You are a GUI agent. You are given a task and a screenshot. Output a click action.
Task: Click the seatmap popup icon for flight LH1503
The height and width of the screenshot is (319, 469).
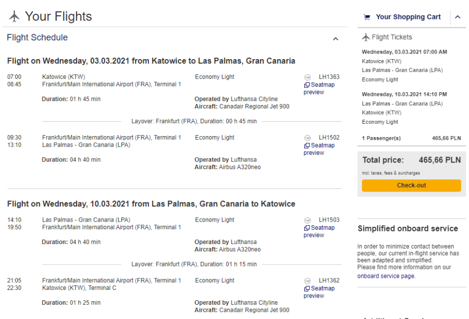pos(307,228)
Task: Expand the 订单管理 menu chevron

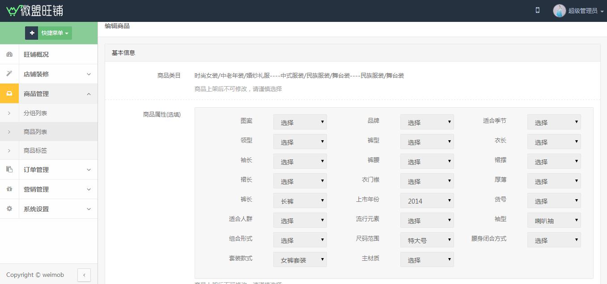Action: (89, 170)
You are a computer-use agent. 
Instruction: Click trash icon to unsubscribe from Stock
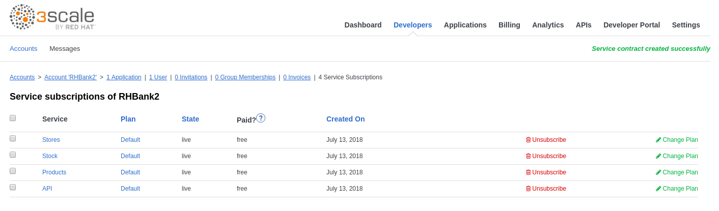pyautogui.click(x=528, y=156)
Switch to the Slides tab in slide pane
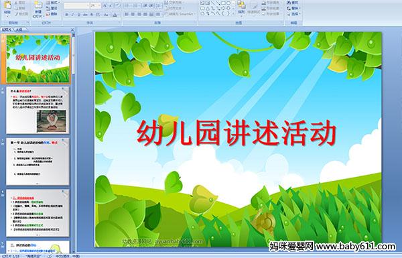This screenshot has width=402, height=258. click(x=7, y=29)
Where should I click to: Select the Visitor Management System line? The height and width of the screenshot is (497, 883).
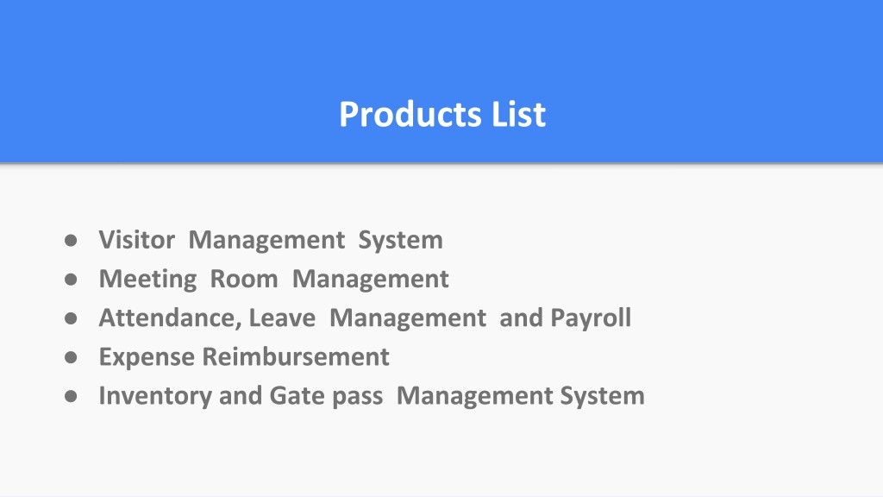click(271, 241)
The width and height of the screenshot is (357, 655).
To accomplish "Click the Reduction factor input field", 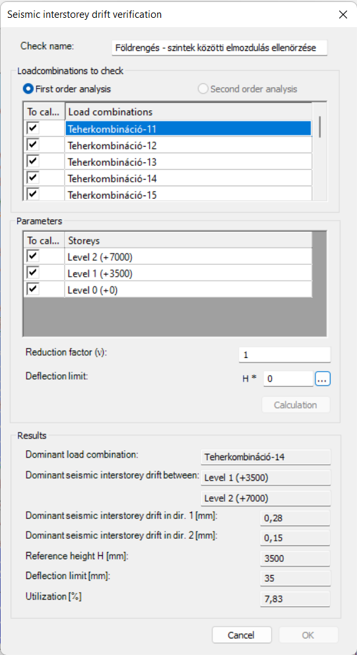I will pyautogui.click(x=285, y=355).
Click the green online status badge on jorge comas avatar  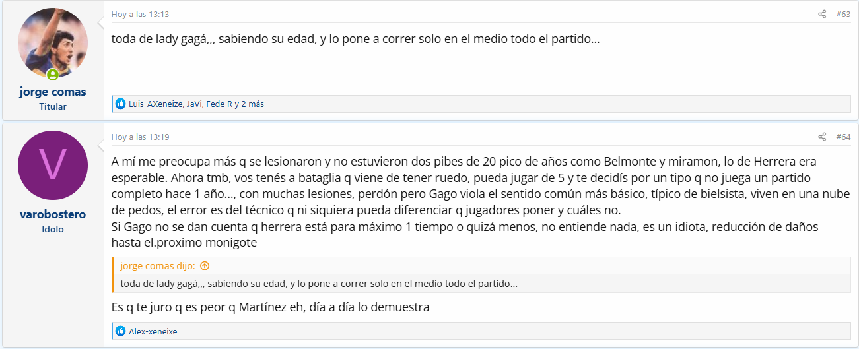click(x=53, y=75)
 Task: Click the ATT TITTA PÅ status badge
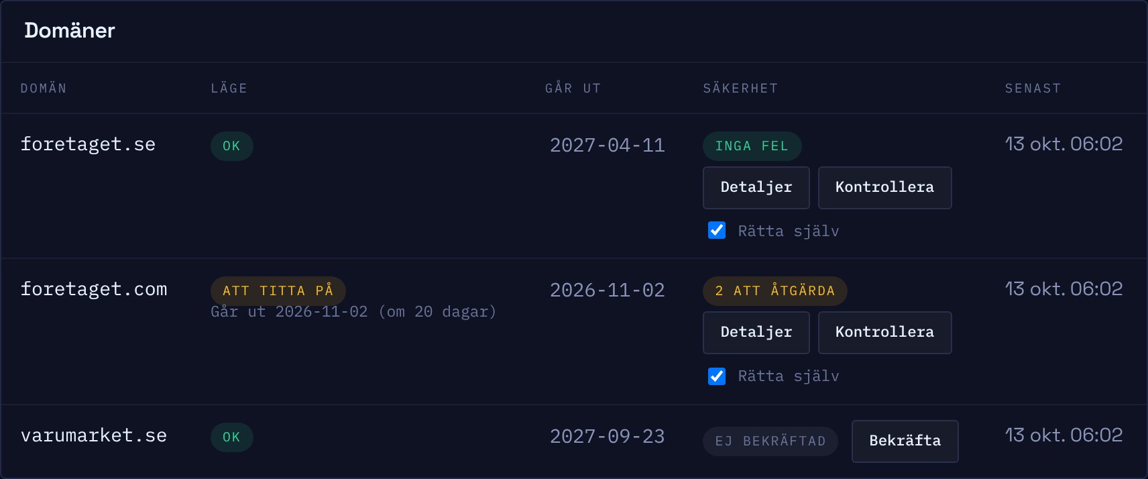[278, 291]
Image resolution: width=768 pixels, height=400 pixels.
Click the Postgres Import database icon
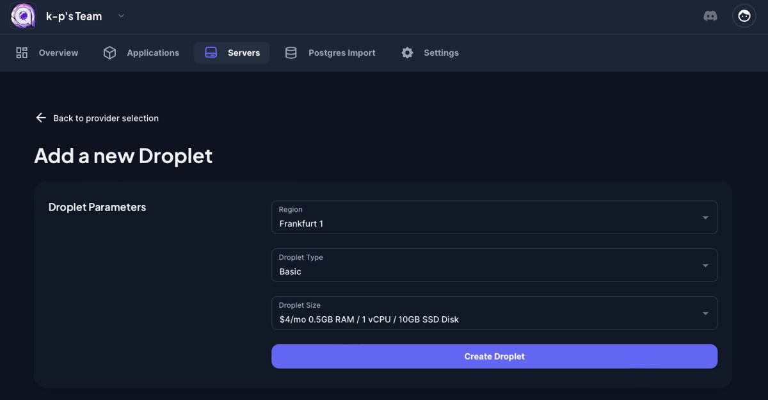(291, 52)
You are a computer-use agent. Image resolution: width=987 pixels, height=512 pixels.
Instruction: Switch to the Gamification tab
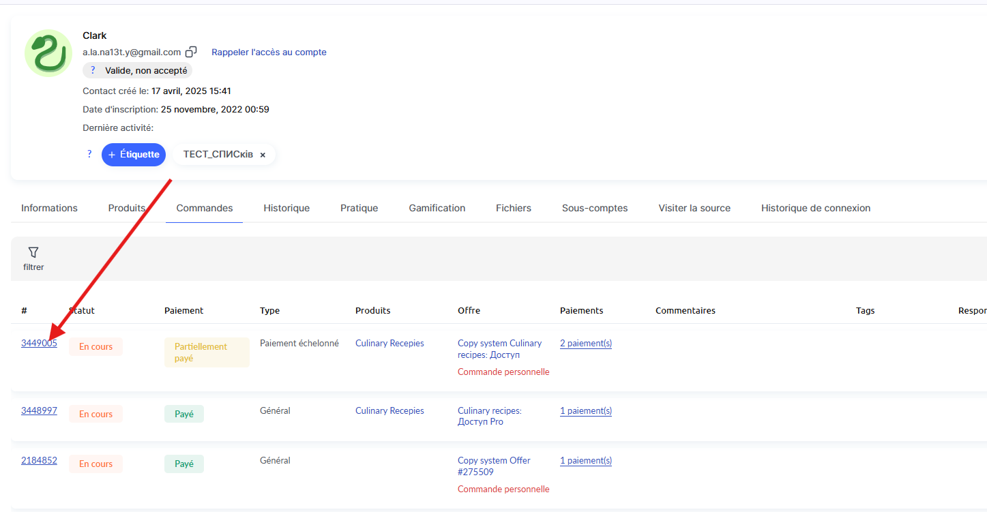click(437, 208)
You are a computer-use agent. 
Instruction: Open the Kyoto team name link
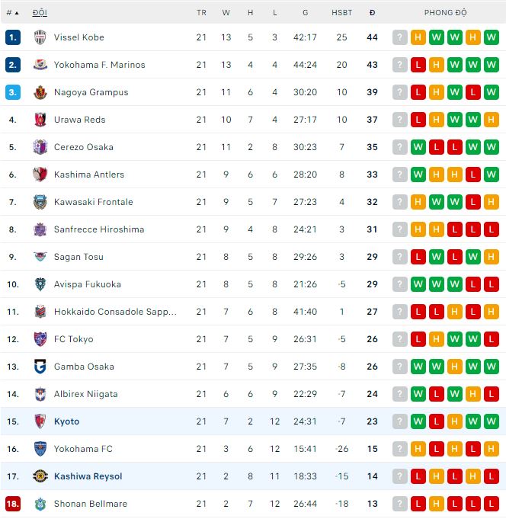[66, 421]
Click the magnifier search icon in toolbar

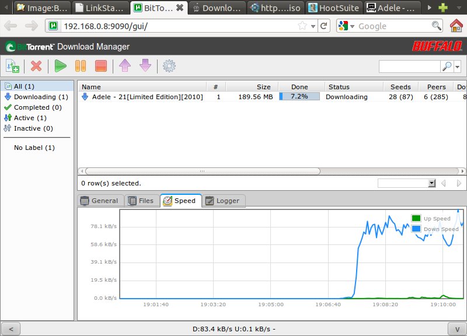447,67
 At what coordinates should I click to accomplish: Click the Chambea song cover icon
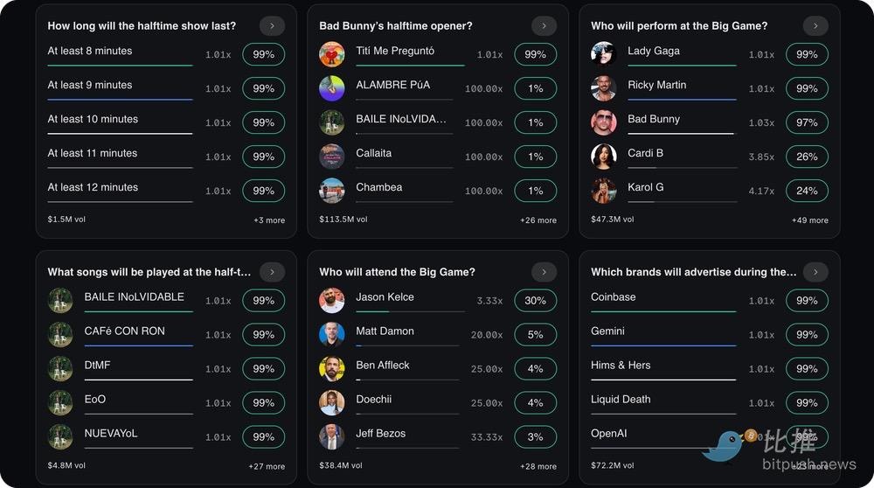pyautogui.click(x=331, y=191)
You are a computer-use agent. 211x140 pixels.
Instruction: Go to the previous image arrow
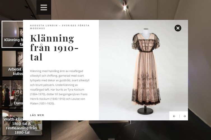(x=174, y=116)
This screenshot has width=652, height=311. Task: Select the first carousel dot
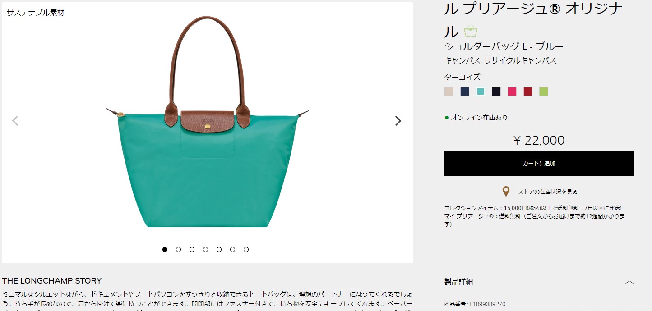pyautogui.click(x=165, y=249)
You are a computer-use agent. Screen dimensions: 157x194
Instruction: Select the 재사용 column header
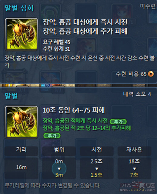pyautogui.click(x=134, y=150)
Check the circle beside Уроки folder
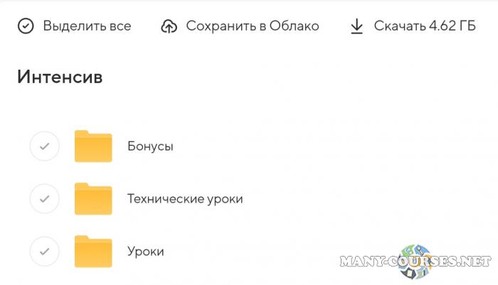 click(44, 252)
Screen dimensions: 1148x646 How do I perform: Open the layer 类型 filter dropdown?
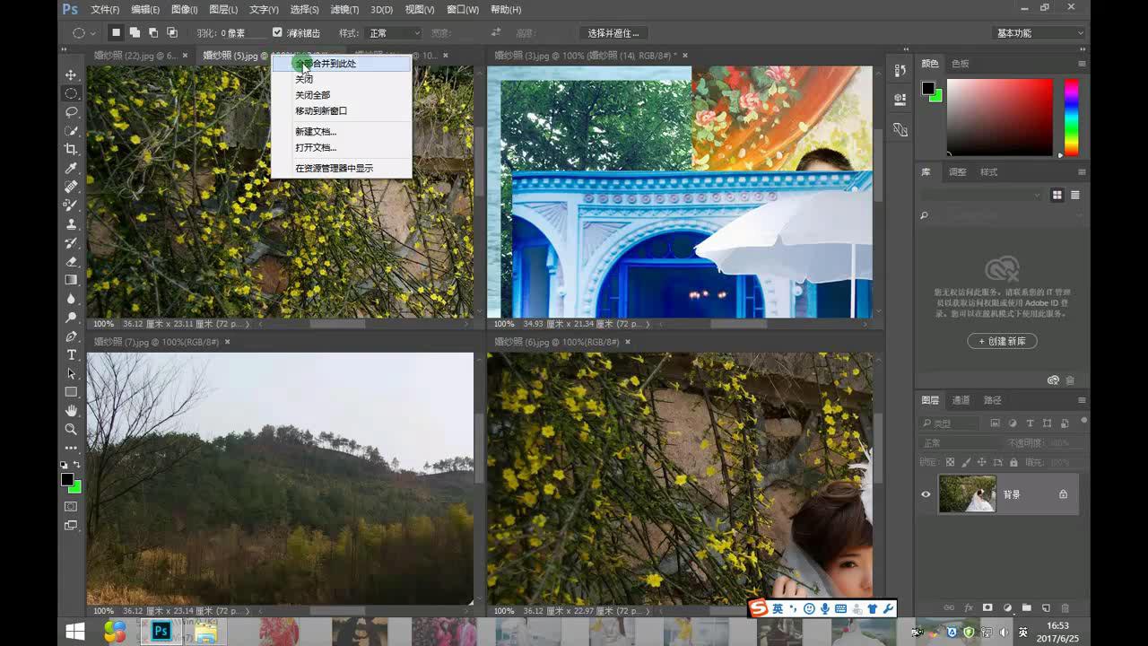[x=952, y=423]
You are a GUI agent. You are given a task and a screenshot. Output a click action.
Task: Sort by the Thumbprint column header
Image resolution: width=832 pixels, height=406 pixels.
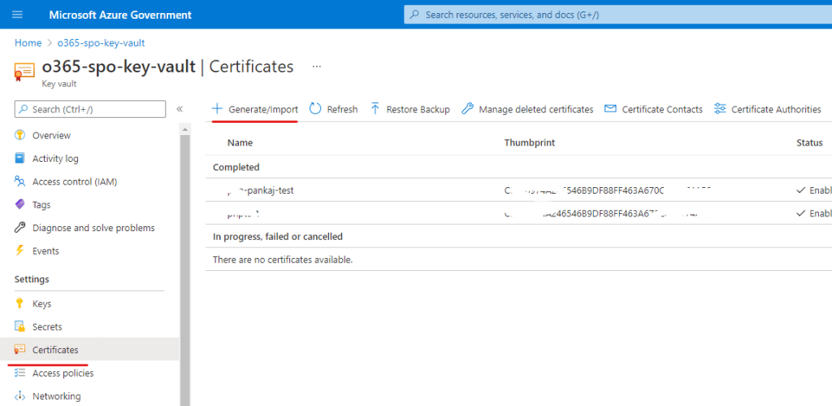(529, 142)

### EXERCISE DESCRIPTION:
Which of the lines above hold the word "computer"? Copy each one.

### EXERCISE SOLUTION:
You are a computer-use agent. 
You are a computer-use agent. Image resolution: width=987 pixels, height=512 pixels.
You are a computer-use agent. 
You are a computer-use agent. 211x140 pixels.
You are a computer-use agent. Screen dimensions: 157x194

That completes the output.